:: VORLIEGENDER TEXT

# Logitech webcam!

## Fracoon

Hi@all

ich hab ne Logitech webcam.

hab hier im forum gelesen das ich um die zu benutzen im kernel "USB Phillips Cameras" bei USB-Support aktivieren muss.

Hab mich schon dumm und dämlich gesucht aber kann die option nicht finden V4L is aktiviert und funktioniert auch.. meine TV-Karte funzt einwandfrei.

Ich hab nen 2.6.6er kernel. 

kann mir irgendwer helfen?

----------

## stahlsau

hi,

unter device-driver=>multimedia devices=>video for linux gibts für die logitech-cam sogar den "echten" treiber  :Wink: 

Quickcam color sollte für jede logitech-cam funktionieren.

----------

## Fracoon

hmmmm...

als hab den treiber jetzt als module...

kann das modul auch laden... 

aber in /dev/v4l

erscheint nur video0 und das is meine TV-Karte

=(

----------

## stahlsau

mmh..such mal im forum nach quickcam oder webcam...da gibts n paar threads zu, bestimmt ist da auch was für dich bei  :Wink: 

Hab meine wieder verkauft weil ich sie irgendwie nicht brauchen kann - hatte sie ne zeit lang als bewegungsmelder mit autoshot-funktion eingesetzt, aber da ich eh der einzige bin, der meinen rechner benutzt...naja, war mal interessant  :Wink: 

----------

## Inte

 *stahlsau wrote:*   

> unter device-driver=>multimedia devices=>video for linux gibts für die logitech-cam sogar den "echten" treiber 

   :Shocked:  Wie heißt denn der Treiber bei Dir? Mein 2.6.5er Kernel kennt keinen Quickcam-Treiber.

Ich benutze den Linux support for Philips USB webcams. Dort ist die Installation sehr ausführlich und gut dokumentiert.

Gruß, Inte.

----------

## scout

Hi,

I understand german, but I don't write it very well, sorry

I have the logitech 4000 pro, here is a quick howto:

first if you have a 2.6.6 kernel, then there is a small thing to do first, as explained in: http://kerneltrap.org/node/view/3024

 *Quote:*   

> Edit /usr/src/linux/drivers/usb/media/Kconfig.

::::
:: GESPEICHERTE EINTRÄGE

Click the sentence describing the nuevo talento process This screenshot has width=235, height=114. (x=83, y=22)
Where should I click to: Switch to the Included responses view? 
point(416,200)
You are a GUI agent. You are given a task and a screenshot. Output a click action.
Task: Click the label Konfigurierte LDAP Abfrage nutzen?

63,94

::::
:: GESPEICHERTE EINTRÄGE

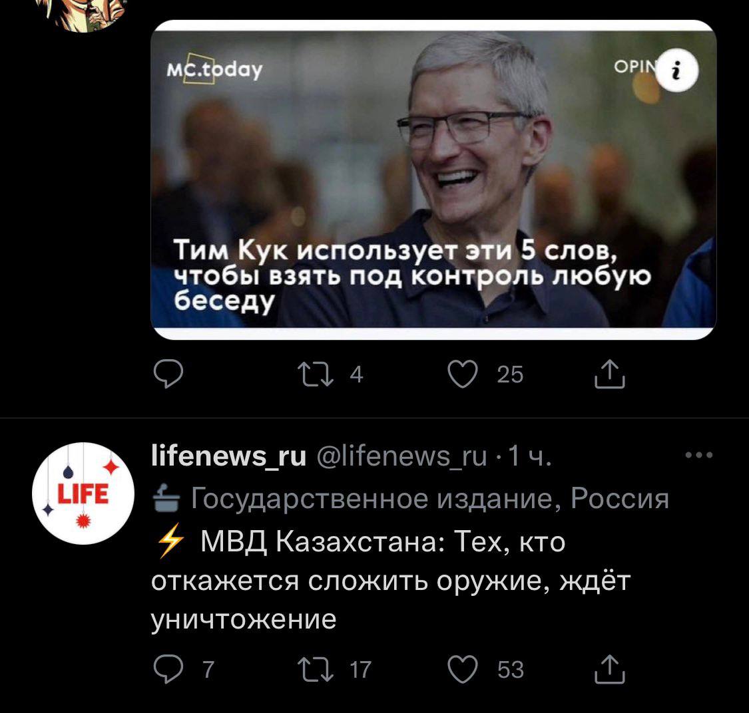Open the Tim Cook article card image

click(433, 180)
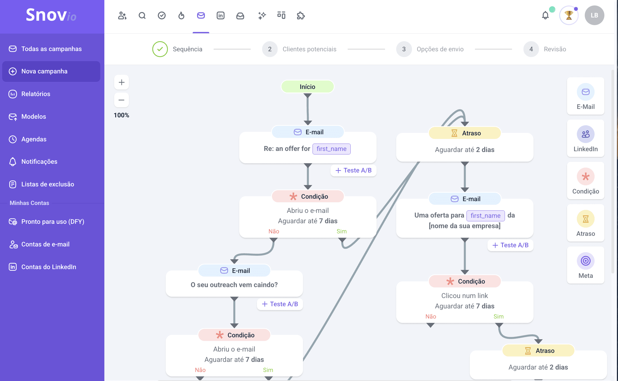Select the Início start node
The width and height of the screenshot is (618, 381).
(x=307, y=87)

::::

*ZU BEARBEITEN*
A – Stimmen diese Aussagen mit dem Thread zur Logitech-Webcam überein? Antworte jeweils mit Ja oder Nein und zitiere die entscheidenden Worte wörtlich.
(i) Fracoon verwendet einen Kernel der Version 2.6.6.
(ii) Stahlsau besitzt die Logitech-Cam noch.
(iii) Inte findet im eigenen Kernel einen Quickcam-Treiber.
B – Setze den Thread zur Logitech-Webcam im Anschluss an seine letzte Zeile fort.
Die Auflistung spielt hierfür keine Rolle.

*DIE ERGEBNISSE*
A –
(i) Ja: „Ich hab nen 2.6.6er kernel."
(ii) Nein: „Hab meine wieder verkauft"
(iii) Nein: „Mein 2.6.5er Kernel kennt keinen Quickcam-Treiber."

B –
> 
> Find the lines:
> 
> > config USB_PWC
> ...

 

Indeed, there was a warning during the compilation of the module, that's why it was marked as broken, but in fact wasn't.

This problem is gone in 2.6.7

Now, go on http://www.smcc.demon.nl/webcam/

download the latest drivers and follow the instructions specific to your kernel described in the README file: they explain how to patch your kernel.

you have to enable video4linux in your kernel, but you already did this for your tv card, so it's ok.

Select the two modules pwc and pwcx in the USB related part of make menuconfig

 *Quote:*   

> <M> USB Philips Cameras
> 
>   <M>   PWCX decompressor module

 

Then, build the modules.

Then load them:

in the tarball there's adirectory for your kernel version (for example 2.6.4 for the 2.6 series) and in there there's a file philips.txt: read it because it describes the parameters to give to your module when you load it.

Example: i put in my /etc/modules.autolaod.d/kernel-2.6 :

 *Quote:*   

> pwc size=vga fps=5 fbufs=2 compression=2
> 
> pwcx

 

size=vga for 640x480

fps=5 for 5 fps: you can go until 15fps@640x480, not more, because there isn't enough bandwidth (explained here: http://www.smcc.demon.nl/webcam/faq.html#Q3 )

fbufs=2 explained in philips.txt:I want good reactivity

compression=2 explained in philips.txt ...

now if you want to test your cam, either use xawtv, or mplayer with v4l support (needs v4l use flag)

mplayer tv:// -tv driver=v4l:device=/dev/v4l/video1:width=640:height=480

also, you can emerge w3cam, and use the vidcat command.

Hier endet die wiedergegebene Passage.